Sur le Mékong, ce n’est pas plus l’installation de barrages qui provoque le conflit que leur multiplication. En 2014, l’ONG International Rivers dénombrait pas moins de 82 barrages et 153 toujours en construction à l’initiative de la Chine mais aussi du Laos qui souhaite devenir la « pile » de la région. Lancé en 2011, le projet du barrage de Xayaburi a ainsi été suspendu pendant 18 mois. Le Laos, le Cambodge, la Thaïlande et le Vietnam ne parvenant pas à trouver un accord.
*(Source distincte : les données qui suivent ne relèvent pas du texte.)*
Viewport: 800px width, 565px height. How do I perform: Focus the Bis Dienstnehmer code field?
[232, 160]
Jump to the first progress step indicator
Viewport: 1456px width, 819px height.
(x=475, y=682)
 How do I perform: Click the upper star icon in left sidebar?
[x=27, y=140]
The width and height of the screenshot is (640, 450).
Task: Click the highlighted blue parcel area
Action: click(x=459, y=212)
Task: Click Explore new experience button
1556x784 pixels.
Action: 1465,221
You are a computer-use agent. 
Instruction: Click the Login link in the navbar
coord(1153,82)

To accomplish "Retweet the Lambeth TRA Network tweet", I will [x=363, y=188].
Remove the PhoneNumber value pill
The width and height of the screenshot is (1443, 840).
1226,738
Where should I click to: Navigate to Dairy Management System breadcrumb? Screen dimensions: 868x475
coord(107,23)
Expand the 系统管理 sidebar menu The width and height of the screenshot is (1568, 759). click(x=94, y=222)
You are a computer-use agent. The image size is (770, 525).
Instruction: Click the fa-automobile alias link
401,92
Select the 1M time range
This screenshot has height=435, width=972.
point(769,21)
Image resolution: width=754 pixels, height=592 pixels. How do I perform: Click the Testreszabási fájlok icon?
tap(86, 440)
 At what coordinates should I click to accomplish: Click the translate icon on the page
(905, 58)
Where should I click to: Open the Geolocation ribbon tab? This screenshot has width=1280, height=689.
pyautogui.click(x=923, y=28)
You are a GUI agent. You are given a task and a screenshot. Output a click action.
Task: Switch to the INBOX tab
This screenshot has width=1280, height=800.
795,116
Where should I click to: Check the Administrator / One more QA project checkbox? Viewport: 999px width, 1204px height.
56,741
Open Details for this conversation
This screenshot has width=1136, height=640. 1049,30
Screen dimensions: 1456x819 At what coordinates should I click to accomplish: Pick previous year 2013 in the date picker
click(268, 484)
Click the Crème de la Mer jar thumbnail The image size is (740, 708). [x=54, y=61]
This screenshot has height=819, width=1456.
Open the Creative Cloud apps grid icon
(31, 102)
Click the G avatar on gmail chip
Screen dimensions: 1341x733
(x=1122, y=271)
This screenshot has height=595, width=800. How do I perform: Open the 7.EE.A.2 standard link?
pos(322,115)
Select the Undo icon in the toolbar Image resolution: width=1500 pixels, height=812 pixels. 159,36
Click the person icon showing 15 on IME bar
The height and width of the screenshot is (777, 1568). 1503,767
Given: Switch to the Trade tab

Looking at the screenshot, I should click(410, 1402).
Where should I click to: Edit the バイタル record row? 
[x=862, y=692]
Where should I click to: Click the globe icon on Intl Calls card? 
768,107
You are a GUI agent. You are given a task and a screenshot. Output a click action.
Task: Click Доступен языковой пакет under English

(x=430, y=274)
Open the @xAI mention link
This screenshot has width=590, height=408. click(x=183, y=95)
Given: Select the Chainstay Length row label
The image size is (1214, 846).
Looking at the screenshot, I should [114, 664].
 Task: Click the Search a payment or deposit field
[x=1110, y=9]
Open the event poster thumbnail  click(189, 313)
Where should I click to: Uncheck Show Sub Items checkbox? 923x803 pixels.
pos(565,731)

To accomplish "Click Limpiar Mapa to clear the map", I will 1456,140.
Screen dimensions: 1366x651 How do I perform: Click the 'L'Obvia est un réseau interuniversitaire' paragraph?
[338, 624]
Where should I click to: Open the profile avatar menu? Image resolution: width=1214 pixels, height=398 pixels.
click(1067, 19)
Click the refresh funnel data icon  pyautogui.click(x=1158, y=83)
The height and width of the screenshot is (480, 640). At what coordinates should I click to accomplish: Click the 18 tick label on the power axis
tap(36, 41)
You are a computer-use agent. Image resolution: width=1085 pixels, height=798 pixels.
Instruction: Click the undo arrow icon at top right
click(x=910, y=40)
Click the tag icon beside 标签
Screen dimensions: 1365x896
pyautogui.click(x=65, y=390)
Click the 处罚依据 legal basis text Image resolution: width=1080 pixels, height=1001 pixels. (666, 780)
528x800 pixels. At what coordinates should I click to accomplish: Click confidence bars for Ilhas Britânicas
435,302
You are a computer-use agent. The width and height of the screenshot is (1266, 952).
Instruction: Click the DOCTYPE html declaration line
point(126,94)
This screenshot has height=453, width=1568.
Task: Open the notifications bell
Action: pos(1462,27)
Réduction du débit d’eau dans les pays en aval, salinité accrue des sols, diminution des ressources halieutiques : la liste des conséquences à la multiplication des barrages paraît sans fin. Au Bangladesh, des millions de citoyens ont dû déménager, les sols n’étant plus cultivables. Sur le bas-Mékong, les barrages ont eu un effet désastreux sur l’économie. Jusqu’alors, environ 2,5 millions de tonnes de poissons y étaient pêchés chaque année. Mais à présent, les gros poissons sont piégés par les barrages et seuls les plus petits peuvent atteindre le Cambodge ou le Vietnam. La production pourrait baisser de 600 000 tonnes si tous les projets de barrages étaient menés à bien d’après l’ONG International Rivers. Cela a non seulement un impact sur l’emploi de la majorité des habitants de la région, mais aussi sur leur alimentation. Sans compter que la salinité accrue des zones concernées rendent les terres agricoles non utilisables.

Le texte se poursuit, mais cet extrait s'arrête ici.